Figure 3 Manhattan plot and candidate regions associated with potato tuber shape. (A) Manhattan plot of potato tuber shapes. (B) Association regions on Chr01A1 and Chr02A1. (C, D) LD heatmaps of regions significantly associated with tuber shapes on Chr01A1 and Chr02A1, respectively. (E) Distribution of significant SNP markers on Chr01A1 of the round and elongated potatoes. From left to right are SNPs at Chr01A1:34451395, Chr01A1:34458899, Chr01A1:34466909, Chr01A1:34484034, Chr01A1:34484958 and Chr01A1:34503329 loci, where the upper half represents the round potatoes and lower half represents the very long potatoes, respectively. (F) The distribution and performance of significant SNP markers on Chr02A1 of the round and very long potatoes. From left to right are SNPs at Chr02A1:28359920, Chr02A1:28360022, Chr02A1:28360028, Chr02A1:28362877, Chr02A1:28381647 and Chr02A1:28381654, respectively.

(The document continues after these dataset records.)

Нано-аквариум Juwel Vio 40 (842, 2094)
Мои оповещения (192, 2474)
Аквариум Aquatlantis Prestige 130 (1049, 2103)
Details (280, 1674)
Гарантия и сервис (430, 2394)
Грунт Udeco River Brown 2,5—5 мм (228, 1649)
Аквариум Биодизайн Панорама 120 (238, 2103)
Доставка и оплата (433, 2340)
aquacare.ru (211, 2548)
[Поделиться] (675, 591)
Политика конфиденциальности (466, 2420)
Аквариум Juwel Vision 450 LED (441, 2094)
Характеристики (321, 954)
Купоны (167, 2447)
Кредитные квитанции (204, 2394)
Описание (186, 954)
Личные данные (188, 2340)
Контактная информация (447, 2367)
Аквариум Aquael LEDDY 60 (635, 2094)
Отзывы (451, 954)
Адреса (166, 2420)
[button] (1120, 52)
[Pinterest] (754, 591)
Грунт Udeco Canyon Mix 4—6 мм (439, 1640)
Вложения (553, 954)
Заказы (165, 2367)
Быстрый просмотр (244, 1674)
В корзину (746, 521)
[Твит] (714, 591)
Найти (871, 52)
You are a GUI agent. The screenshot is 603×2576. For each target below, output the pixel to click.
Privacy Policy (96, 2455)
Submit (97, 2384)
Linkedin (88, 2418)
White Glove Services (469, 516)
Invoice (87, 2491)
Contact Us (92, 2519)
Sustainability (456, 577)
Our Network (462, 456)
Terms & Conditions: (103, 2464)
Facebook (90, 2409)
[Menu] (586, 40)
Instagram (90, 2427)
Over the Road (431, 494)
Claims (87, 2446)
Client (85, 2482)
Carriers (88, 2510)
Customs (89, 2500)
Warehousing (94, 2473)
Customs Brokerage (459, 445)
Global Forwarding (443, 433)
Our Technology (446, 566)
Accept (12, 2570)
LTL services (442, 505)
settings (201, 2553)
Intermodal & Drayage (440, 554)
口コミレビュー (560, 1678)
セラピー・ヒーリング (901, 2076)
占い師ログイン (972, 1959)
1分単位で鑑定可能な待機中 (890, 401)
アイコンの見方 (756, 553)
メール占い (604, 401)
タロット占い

We calculated the LD decay of these regions and found that their LD is about 60 Kb, much larger than 1 Kb in previous reports (Supplemental Figure 5). By setting an interval of 60 Kb above and below the variant loci and considering a candidate gene being 10% of the gene length falling within the interval, we obtained 50 candidate genes (Supplemental Table 9). KEGG enrichment analysis indicated that these candidate genes are mainly enriched in starch and sucrose metabolism, arginine and proline metabolism, glycosphingolipid biosynthesis, amino sugar and nucleotide sugar metabolism and glycosaminoglycan degradation (Supplemental Figure 6). In addition, we found 6 transcription factors, including CO-like, ERF, FAR1, MADS and MYB (Supplemental Table 10), and identified 3 genes: PLATZ transcription factor, UTP-glucose-1-phosphate uridylyltransferase and FAR1 DNA-binding domain (Supplemental Table 9).
We performed GWAS analysis of potato tuber eye depth using a mixed linear model with P = 10-4 as the threshold and plotted Manhattan (Figure 4A). The results revealed a total of 53 significant SNP loci (Supplemental Table 11), of which SNPs in the Chr05A2:49.644−50.146 Mb and Chr06A2:25.866−26.384 Mb regions are very strongly associated (Figure 4B). To view the LD within the significantly associated regions, we plotted the LD heatmap and found that SNPs in the Chr05A2:49.644−50.146 Mb region are highly associated (Figures 4C, D). To further examine the reliability of these SNP markers for potato tuber eye depth, we randomly selected 15 potatoes with shallow tuber eyes and 15 potatoes with deep tuber eyes for analysis of 10 loci on Chr05A2 and found that all potatoes with shallow tuber eyes have deletions and alleles (Figure 4E; Supplemental Table 12).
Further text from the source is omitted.